** Begin Records supplied **
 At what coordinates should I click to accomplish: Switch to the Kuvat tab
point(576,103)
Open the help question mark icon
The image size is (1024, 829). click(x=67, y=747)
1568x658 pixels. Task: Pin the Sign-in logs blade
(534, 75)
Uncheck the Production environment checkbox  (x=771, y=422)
** End Records supplied **
Given request: Can you copy the items again from the line that has "1568x658 pixels. Task: Pin" through the end of the items, replacing "Production" with "Staging" and leaving everything else unchanged?

Complete response:
1568x658 pixels. Task: Pin the Sign-in logs blade
(534, 75)
Uncheck the Staging environment checkbox  (x=771, y=422)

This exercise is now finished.